Stored data entries:
+ + +

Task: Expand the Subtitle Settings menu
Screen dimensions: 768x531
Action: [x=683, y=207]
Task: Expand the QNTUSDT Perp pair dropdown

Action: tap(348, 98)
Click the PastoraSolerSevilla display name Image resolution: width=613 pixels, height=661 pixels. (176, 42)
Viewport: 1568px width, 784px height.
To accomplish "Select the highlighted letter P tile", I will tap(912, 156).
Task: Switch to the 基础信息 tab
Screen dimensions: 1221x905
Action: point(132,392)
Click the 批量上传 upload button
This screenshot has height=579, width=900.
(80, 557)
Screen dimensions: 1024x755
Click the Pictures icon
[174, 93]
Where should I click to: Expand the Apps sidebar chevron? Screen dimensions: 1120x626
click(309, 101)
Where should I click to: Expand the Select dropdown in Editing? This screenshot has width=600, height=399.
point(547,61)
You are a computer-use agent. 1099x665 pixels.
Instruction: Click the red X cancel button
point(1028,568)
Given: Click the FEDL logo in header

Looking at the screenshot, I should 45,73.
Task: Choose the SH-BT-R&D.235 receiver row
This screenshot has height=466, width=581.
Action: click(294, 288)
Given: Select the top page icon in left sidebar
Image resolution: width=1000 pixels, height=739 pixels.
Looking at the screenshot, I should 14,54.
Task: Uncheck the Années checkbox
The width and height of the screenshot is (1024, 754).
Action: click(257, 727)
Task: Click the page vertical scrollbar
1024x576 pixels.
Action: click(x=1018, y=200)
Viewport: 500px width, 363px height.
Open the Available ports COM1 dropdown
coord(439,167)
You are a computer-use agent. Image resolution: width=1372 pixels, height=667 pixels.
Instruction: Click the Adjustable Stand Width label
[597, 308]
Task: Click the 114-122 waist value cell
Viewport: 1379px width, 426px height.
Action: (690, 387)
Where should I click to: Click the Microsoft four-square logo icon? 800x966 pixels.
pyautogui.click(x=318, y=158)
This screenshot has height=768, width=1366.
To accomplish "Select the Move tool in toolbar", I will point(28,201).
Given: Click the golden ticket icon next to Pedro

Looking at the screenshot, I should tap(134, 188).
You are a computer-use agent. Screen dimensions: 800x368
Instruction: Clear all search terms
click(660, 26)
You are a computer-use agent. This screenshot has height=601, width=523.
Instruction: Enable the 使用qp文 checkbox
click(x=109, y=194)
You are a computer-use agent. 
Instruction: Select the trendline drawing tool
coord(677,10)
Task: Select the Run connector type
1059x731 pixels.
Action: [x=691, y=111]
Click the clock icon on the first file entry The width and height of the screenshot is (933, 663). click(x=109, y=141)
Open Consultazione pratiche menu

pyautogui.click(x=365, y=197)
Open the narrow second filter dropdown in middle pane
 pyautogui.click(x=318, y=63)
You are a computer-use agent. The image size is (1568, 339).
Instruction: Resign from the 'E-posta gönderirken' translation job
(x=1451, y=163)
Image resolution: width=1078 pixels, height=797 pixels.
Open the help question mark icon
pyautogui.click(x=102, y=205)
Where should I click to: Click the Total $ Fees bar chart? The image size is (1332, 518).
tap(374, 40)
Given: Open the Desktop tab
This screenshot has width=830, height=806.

+ + +

:: Brief ::
Lines containing the word "computer": how many are there in the data above? Reply with only that number.

:: Reply ::
6